_Instructions to follow_
Repeat word for word the part of the trial excerpt below that begins at the words "[Defense Counsel]: And, Your" and stops after "[Defense Counsel]: Yes.".

Pertinent to this appeal are certain events that transpired over the course of Petitioner’s jury trial. On the first day of trial, during cross-examination of Kevin Newsome, the State’s first witness, Petitioner began crying. Defense counsel requested a break in the proceedings, and the trial judge dismissed the jury to the jury room. Counsel approached the bench, and the following colloquy ensued:

[Defense Counsel]: And, Your Honor, this is something that I showed Judge Peters that I couldn’t relate to my client and he wouldn’t come visit me when I would go to the jail and he refused to come to court one day and—
[Trial Judge]: Well, do you know what provoked his reaction?
[Defense counsel]: I can’t, I can’t tell if, I mean, as a layman, not as a professional doctor, I haven’t been able to really communicate with this guy. He like, I’ll say somethin’ to him and he’ll say the same thing over and over again, like he didn’t hear what I said to him. And I tried to express that to Judge Peters before he sent us here. I’m not askin’ for a mistrial or anything like that, but I did — you heard me tell Judge Peters that.
[Prosecutor]: Do you think there’s something wrong with him?
[Defense Counsel]: Yes.
[Trial Judge]: If you are requesting any relief, do you want the evening break now?
[Defense Counsel]: Yes, if we could.
[Prosecutor]: Fine. That’s fine.

_Dataset excerpt_

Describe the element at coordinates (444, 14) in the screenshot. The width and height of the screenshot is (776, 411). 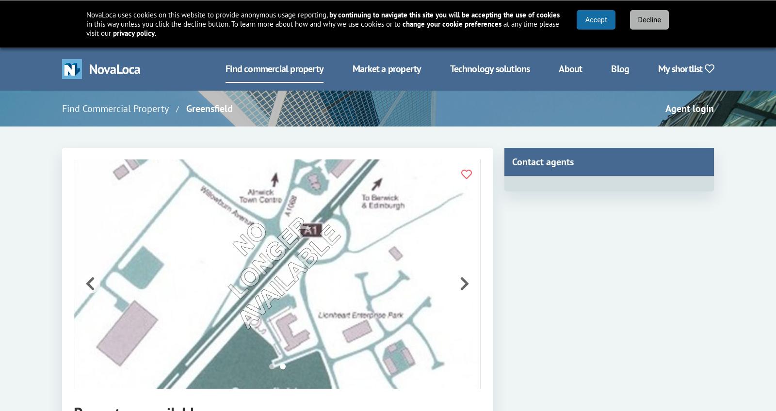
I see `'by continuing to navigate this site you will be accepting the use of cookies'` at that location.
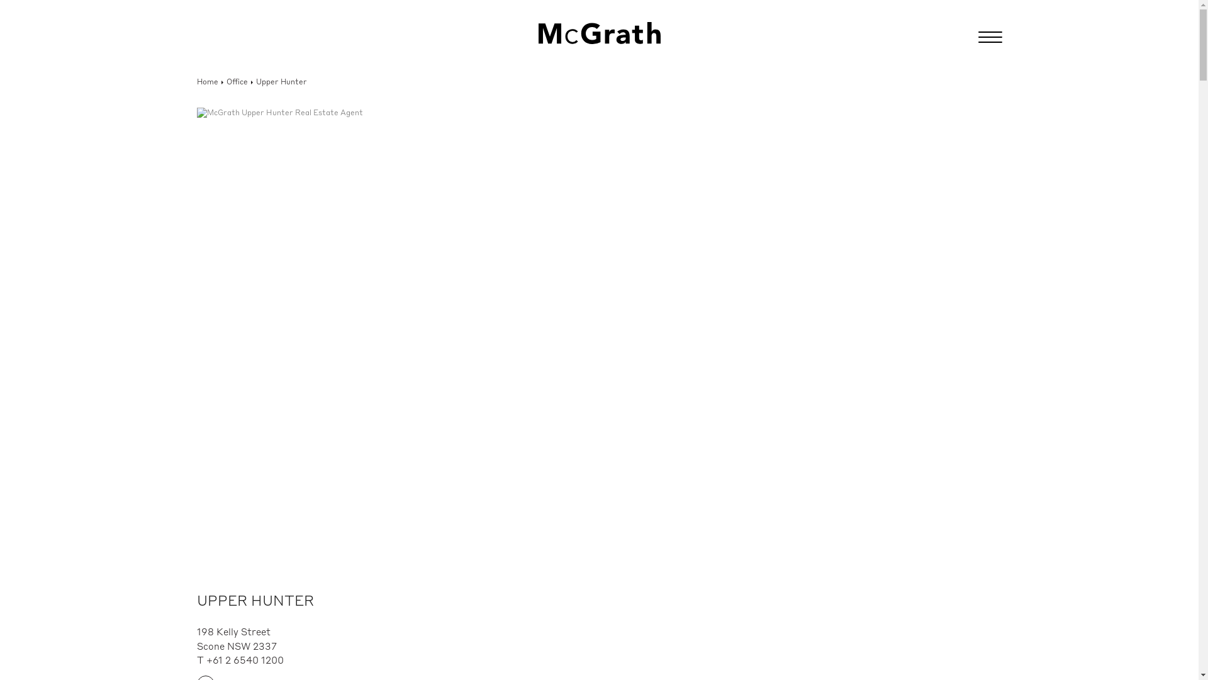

_Exercise result_
[Defense Counsel]: And, Your Honor, this is something that I showed Judge Peters that I couldn’t relate to my client and he wouldn’t come visit me when I would go to the jail and he refused to come to court one day and—
[Trial Judge]: Well, do you know what provoked his reaction?
[Defense counsel]: I can’t, I can’t tell if, I mean, as a layman, not as a professional doctor, I haven’t been able to really communicate with this guy. He like, I’ll say somethin’ to him and he’ll say the same thing over and over again, like he didn’t hear what I said to him. And I tried to express that to Judge Peters before he sent us here. I’m not askin’ for a mistrial or anything like that, but I did — you heard me tell Judge Peters that.
[Prosecutor]: Do you think there’s something wrong with him?
[Defense Counsel]: Yes.